El atún lleva décadas instalado en nuestra despensa como ese salvavidas al que recurrimos cuando no hay tiempo, cuando la nevera está medio vacía o cuando buscamos algo fácil y aparentemente saludable. Sin embargo, detrás de esa imagen de alimento práctico y cotidiano, el atún también arrastra la preocupación del mercurio, algo que cada vez suena más fuerte. No todo el mundo lo tiene en cuenta, pero el consumo habitual de este pescado puede implicar una mayor exposición a metales pesados si no se elige bien.
La buena noticia es que no todo el atún en lata es igual, ni todos acumulan la misma cantidad de mercurio. Saber leer la etiqueta y entender de qué tipo estamos comprando puede marcar una gran diferencia en nuestra alimentación semanal. Así lo explica la nutricionista Blanca García-Orea, conocida en redes sociales como @blancanutri, que ha puesto el foco en un detalle que muchos pasan por alto cuando cogen una lata del estante del supermercado.

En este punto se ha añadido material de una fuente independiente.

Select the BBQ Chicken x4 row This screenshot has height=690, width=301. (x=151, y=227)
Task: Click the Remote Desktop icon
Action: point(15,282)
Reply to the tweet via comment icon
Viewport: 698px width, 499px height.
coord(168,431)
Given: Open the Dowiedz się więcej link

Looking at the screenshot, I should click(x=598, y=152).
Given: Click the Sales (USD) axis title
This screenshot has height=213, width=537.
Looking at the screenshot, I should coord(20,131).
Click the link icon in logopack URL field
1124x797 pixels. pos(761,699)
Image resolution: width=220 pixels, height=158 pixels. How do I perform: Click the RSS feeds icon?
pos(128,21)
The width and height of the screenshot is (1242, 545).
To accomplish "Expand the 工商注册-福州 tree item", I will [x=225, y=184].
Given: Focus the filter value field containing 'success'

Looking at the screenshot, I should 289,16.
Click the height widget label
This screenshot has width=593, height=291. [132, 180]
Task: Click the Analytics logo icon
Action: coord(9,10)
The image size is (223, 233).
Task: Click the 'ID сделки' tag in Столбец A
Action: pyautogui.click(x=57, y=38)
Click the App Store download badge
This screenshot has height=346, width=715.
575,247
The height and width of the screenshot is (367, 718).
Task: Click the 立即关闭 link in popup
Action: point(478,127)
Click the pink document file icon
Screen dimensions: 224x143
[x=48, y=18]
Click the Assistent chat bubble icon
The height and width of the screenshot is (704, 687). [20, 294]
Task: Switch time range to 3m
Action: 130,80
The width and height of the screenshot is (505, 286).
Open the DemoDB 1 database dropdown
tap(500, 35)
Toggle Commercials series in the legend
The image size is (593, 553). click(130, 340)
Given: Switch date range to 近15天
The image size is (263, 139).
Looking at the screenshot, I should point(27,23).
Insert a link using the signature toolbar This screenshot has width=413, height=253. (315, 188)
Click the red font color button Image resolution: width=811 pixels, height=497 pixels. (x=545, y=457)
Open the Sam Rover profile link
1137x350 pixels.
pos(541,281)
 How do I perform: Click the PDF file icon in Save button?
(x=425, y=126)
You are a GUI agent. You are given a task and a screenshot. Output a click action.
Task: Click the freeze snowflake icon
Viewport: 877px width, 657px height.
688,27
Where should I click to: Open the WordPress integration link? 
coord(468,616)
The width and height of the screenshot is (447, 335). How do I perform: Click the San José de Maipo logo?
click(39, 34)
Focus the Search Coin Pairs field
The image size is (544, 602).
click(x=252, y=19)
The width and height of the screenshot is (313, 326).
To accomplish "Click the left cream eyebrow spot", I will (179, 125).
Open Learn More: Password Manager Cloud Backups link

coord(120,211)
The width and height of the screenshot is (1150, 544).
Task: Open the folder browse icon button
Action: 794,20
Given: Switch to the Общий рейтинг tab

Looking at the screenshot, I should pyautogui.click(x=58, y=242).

1No todo el atún es el mismo aunque lo parezca
Cuando hablamos de este alimento solemos meterlo todo en el mismo saco, pero la realidad es que bajo ese nombre se esconden especies distintas. En el supermercado, lo más habitual es encontrar latas etiquetadas como “atún” y otras como “atún claro”, y aunque a simple vista puedan parecer lo mismo, no lo son. El atún, el que aparece así tal cual en la denominación, suele proceder de especies más pequeñas, siendo el más común el listado o pelamis.
Este tipo de atún tiene un tamaño bastante más reducido, alrededor de los 30 o 35 kilos, y eso es clave. Cuanto más pequeño es el pescado, menos tiempo ha tenido para acumular mercurio a lo largo de su vida. Por eso, dentro del mundo de este pescado en conserva, es el que presenta menor contenido de metales pesados y el que conviene priorizar si se consume con frecuencia.